We spent the rest of the day relaxing by the pool (which had a stunning view over the jungle), bathing in a tiny natural jacuzzis, and hiking to the top of the neighbouring hill to view the sun setting behind the skyscrapers of Santa Marta. Finca Carpe Diem justifies it’s name after all!
Next day was first a whole morning of planning/flights booking until we decided to head to the pool but that’s exactly when mother nature decided to send us a tropical rainstorm in the face. A few billions of liters later we gave up on the hills and took a jeep down the “road” to the coastline and the famous Parque Tayrona. We slept in an open bungalow perched on top of a hill (walking the way up from the reception took us 10 minutes but it was worth it) and enjoyed the great views over the surrounding jungle. We were even lucky to have the 12-bed dorm for us alone, so we felt like we had just booked a super fancy hotel with the best view!
Tayrona is a huge national park where means of transportation other than feet or horses are banned. As usual we opted for the cheaper option (#dutchroots) and walked through the park, which anyway made sense because it gave us the time to stop and enjoy the nature, composed of an extremely rough but beautiful sea, and a not-so-dense jungle populated by friendly monkeys (just beware the flying coconuts!). Other friendly beings around: we met Dirk and Elisa, a Dutch couple that we had already seen at the Finca Carpe Diem, and explored the park with them. The temperature was inhuman and the humidity even worse – after barely 3 minutes of walking we already felt like we were swimming in a boiling caldron.
Also, the parc still remains the living space of indigenous communities, such as Kogis and Arhuacos. They have maintained most of their ancient culture and way of life although the clash of civilisation was obvious, especially when seeing them selling coconuts and orange juice to tourists.

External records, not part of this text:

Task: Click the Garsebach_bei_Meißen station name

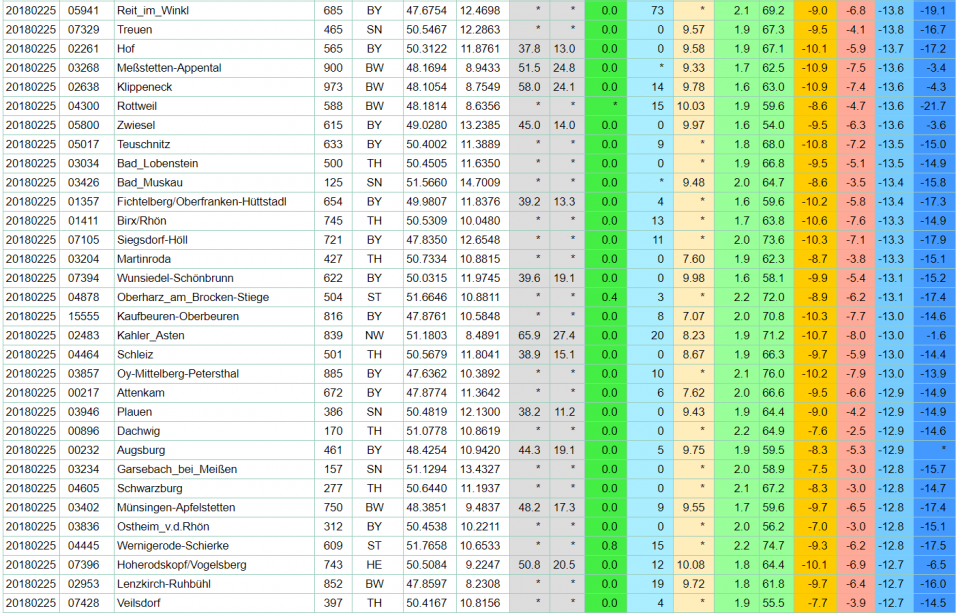Action: (177, 469)
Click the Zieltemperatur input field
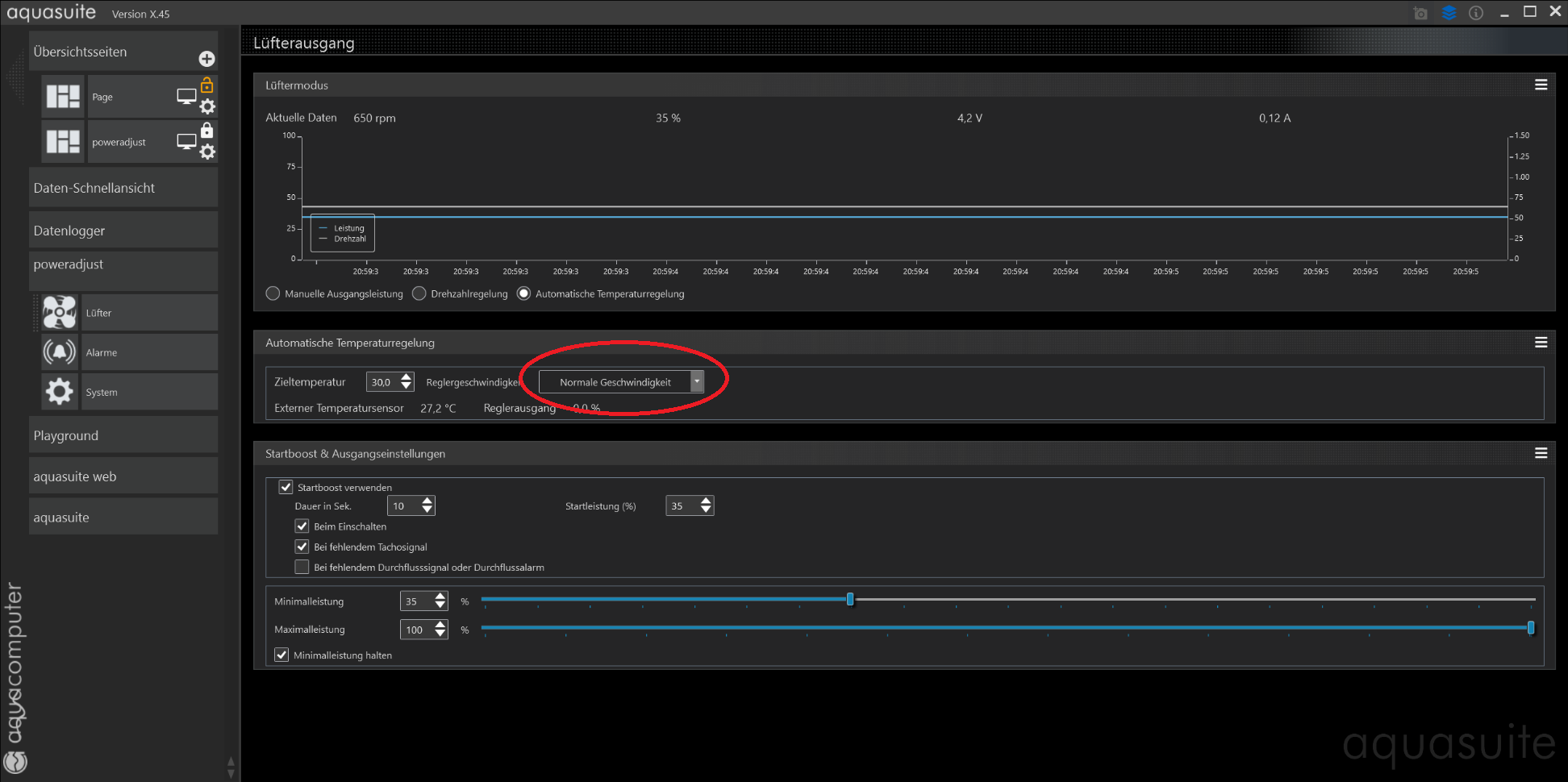Image resolution: width=1568 pixels, height=782 pixels. tap(382, 382)
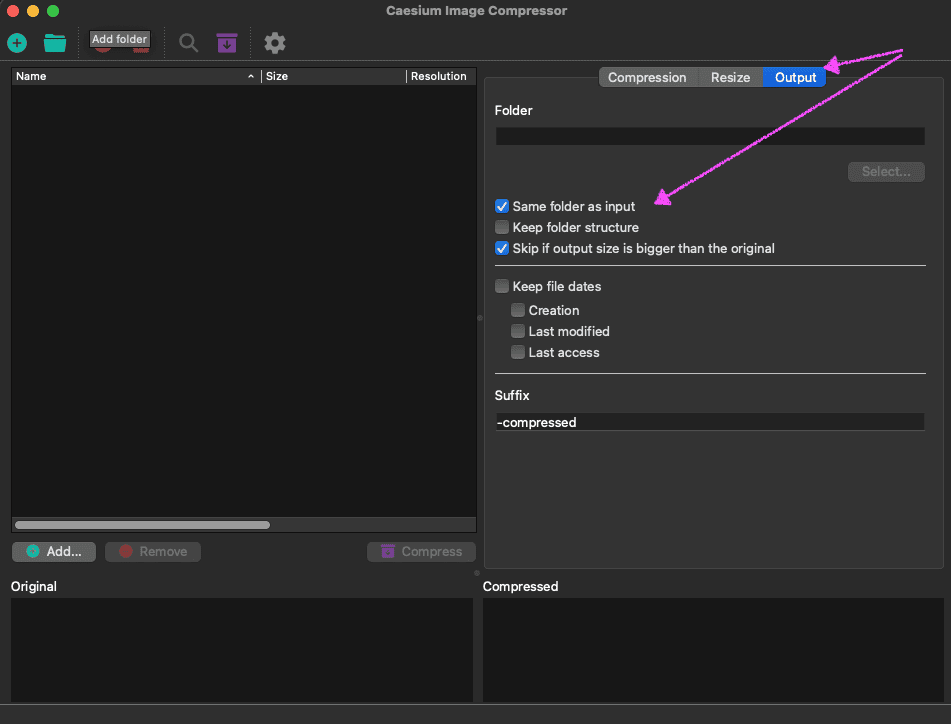This screenshot has width=951, height=724.
Task: Click the purple Compress toolbar icon
Action: click(227, 43)
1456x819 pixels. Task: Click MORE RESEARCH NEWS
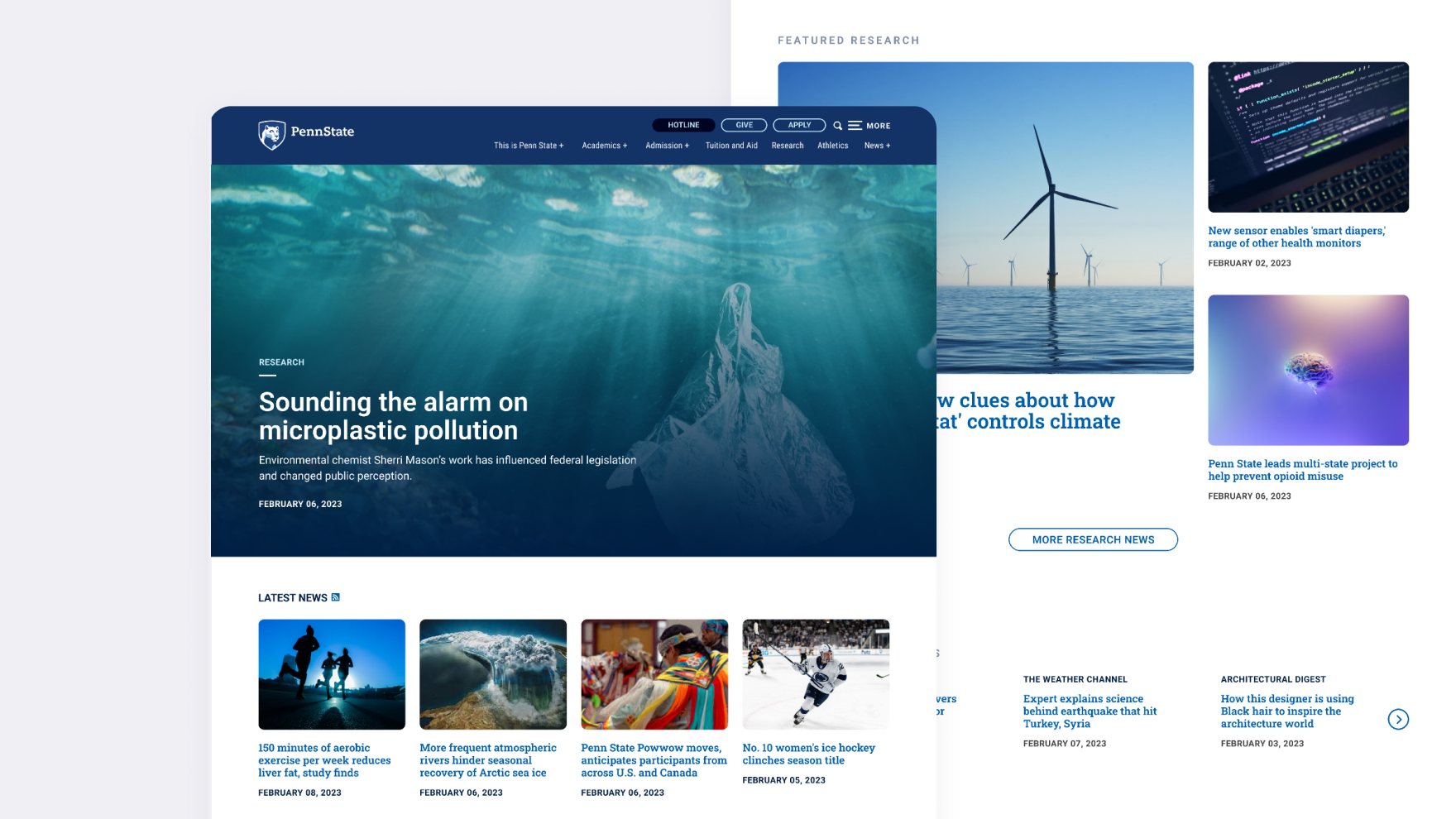1092,539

A few hours later, we arrived at Cabo San Juan where we had planned to sleep in a hammock by the beach, but the girl in front of us got the last hammock… We were left with the option to sleep in a tent right in the sun (= slow cooking), sharing a mattress with sand flies and ants, or heading back for an hour to hopefully find another camping with hammocks. We opted for the second option and after some more suffering in the heat we could reserve our hammock and spent the end of the day lazying on the beach, playing in the waves, eating Dutch sweets (best moment of the day) and drinking self-made Cuba Libre.
The night in the hammocks was unsurprisingly uncomfortable but at least we can tick that off the bucket list (even if it wasn’t there before), and we woke up close to the beach where we went for the last dip of our travels (yes, next will only be mountains).
Little extra for spider-lovers: we discovered that spiders’ eyes reflect the light of headlamps. This discovery was made as we walked through the jungle in the dark to get back to our hammock-home. We were wondering what were those millions of shiny silver dots surrounding us until we realised that there we small spiders e-v-e-r-y-w-h-e-r-e. Brrr
Our last two days in Colombia went by quickly although we took it slow in Santa Marta, relaxing in our hostel, eating some ceviche and going crazy because of all our mosquito bites.
Colombia was a fantastic country to visit: colorful and welcoming! We had some memorable encounters with the kindest people and filled our eyes with beautiful landscapes. Food-wise it didn’t make the top of the list (most things are deep-fried, so your typical lunch is a portion of rice covered with: fried banana, fried potatoes, fried pork belly, and beans…), but we discovered a few delicious restaurants that we can definitely recommend!
Next is Peru, and God knows we were looking forward to being 4000 meters high, where mosquitoes don’t exist!